Une profondeur qui se retrouve du côté des relations entre antagonistes. Ici, le traditionnel diptyque opposant les gentils aux méchants laisse place à un triptyque qui intègre, au milieu des Sylvidres et des pirates de l'espace, le gouvernement qui a exilé Albator et qui le pourchasse. Et comme le souligne Jérôme Alquié, "c'est un héros, mais qui est également mal aimé par ses pairs. C’est un gentil, mais c'est aussi un pirate pas toujours sympa." Quant aux ennemis, "au lieu d’être des gros méchants dégoulinants comme on a l’habitude de voir dans les années 1970, ce sont des Amazones absolument magnifiques, des personnages d’une beauté comparable à une rose, mais avec les épines", analyse le dessinateur.

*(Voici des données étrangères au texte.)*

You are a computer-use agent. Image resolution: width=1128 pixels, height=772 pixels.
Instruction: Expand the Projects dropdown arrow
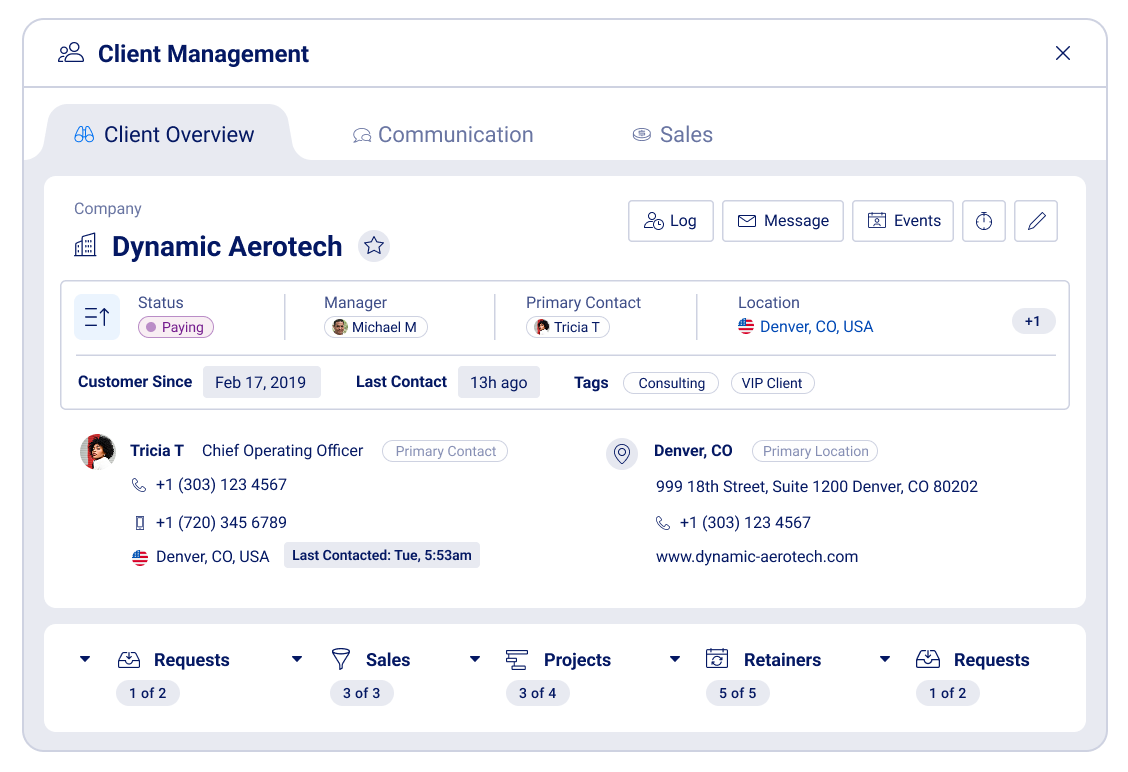click(x=475, y=659)
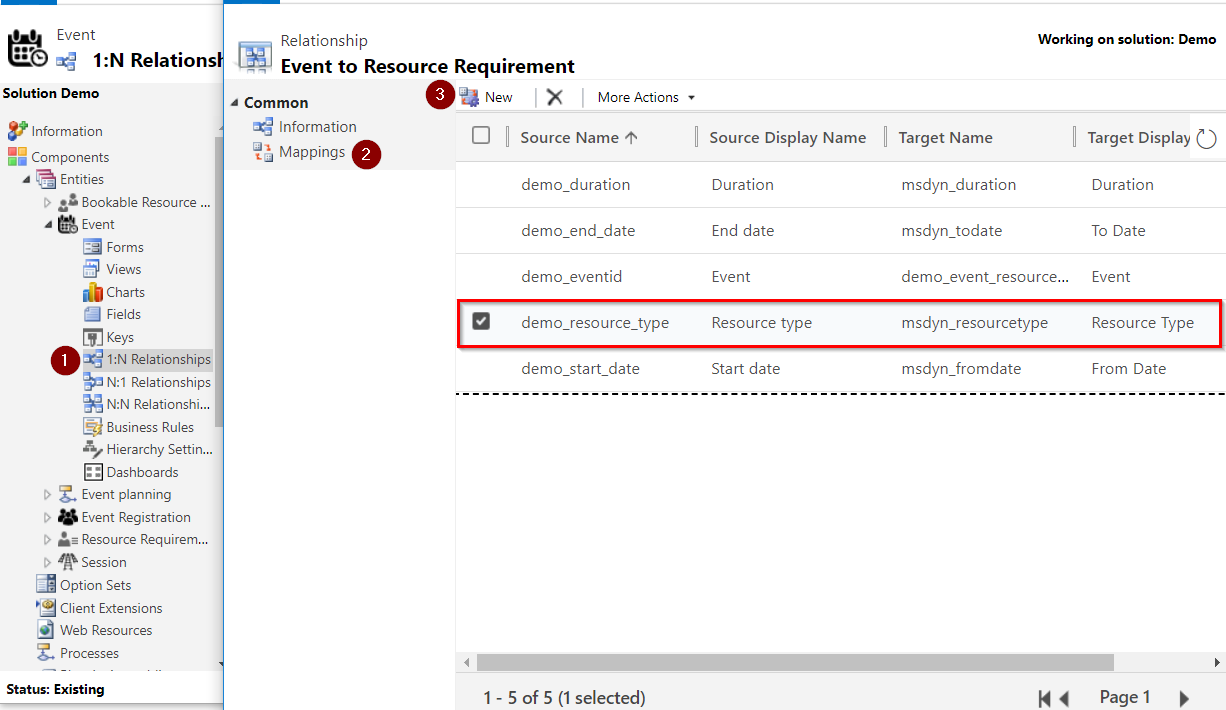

Des traits magnifiés par Rintarô, le réalisateur japonais aux manettes du premier anime. Tout au long des 42 épisodes d’Albator, le corsaire de l’espace, il rivalise d’ingéniosité dans ses découpages et son montage pour pallier la faiblesse de l’animation, plutôt rudimentaire à l'époque. Et même si cela a aujourd'hui sacrément vieilli, la magie opère toujours. "On passe par des montagnes russes d’émotions tout en retenant des concepts formateurs et importants sur la stupidité des humains ou sur le côté injuste du mec qui essaie de te sauver alors que tout le monde veut le tuer et l’enfermer", analyse Christel Hoolans.
Albator est quinquagénaire, et alors ?
Près de quarante ans après sa première apparition sur les écrans français, le personnage d’Albator semble ne pas avoir pris une ride. En témoigne le succès du film en 3D Albator, corsaire de l’espace, de Shinji Aramaki, sorti en 2013. "C’est un Albator qui est plus centré sur l’action avec un scénario un peu insipide et beaucoup de retournements, note Matthieu Pinon. Mais c’est un des plus gros succès pour un film d’animation japonais, hors Miyazaki."
Du côté des mangas, c’est Kana qui édite depuis 2002 les œuvres signées Leiji Matsumoto, dont Capitaine Albator, le pirate de l’espace (disponible en cinq tomes ou sous la forme d’une belle intégrale) qui a inspiré le premier anime. Si, au début des années 2000, ces mangas ont "fait un flop", de l’avis de Christel Hoolans, le succès du film a relancé l’intérêt pour l’œuvre papier. "Quand on a su que le film allait arriver, on s’est dit qu’il fallait absolument ressortir ce qui était passé sous les radars à l’époque. C’est là qu’on a publié ces grosses intégrales qui ont cartonné", souligne la directrice générale déléguée des éditions Kana.
D’autant que "si techniquement, l’anime a pris un coup de vieux", Matthieu Pinon a constaté que "ce n’était pas forcément un obstacle pour les enfants d’aujourd’hui", même si on est loin des "séries qu’ils voient actuellement et qui sont très protectrices. Ça reste très superficiel. Il y a toujours un truc un peu moralisateur et la gravité est absente, précise le journaliste. On est très loin d’un Albator qui regarde sans ciller des Sylvidres se consumer dans un cri de douleur."
Si des enfants peuvent aller au cinéma regarder 'Rémi sans famille', ça veut dire qu’'Albator' n’est pas trop dur pour eux.
Matthieu Pinon, journaliste spécialiséà franceinfo
Preuve ultime de l’intérêt toujours croissant pour le pirate de l’espace, les éditions Kana viennent de publier Capitaine Albator, Mémoires de l’Arcadia, une histoire inédite signée par le Français Jérôme Alquié. Un album tout en couleurs, adoubé par Leiji Matsumoto lui-même. "On est persuadés qu’on peut à la fois toucher ceux qui étaient devant leur télé en 1980 et séduire les plus jeunes qui ne l’ont pas vu à travers la BD, parce que les plus grands vont le leur offrir ou qu'un papa va en parler à son fils", explique Christel Hoolans. De quoi permettre au héros le plus badass de l’animation japonaise de conserver son panache et son attrait auprès des nouvelles générations.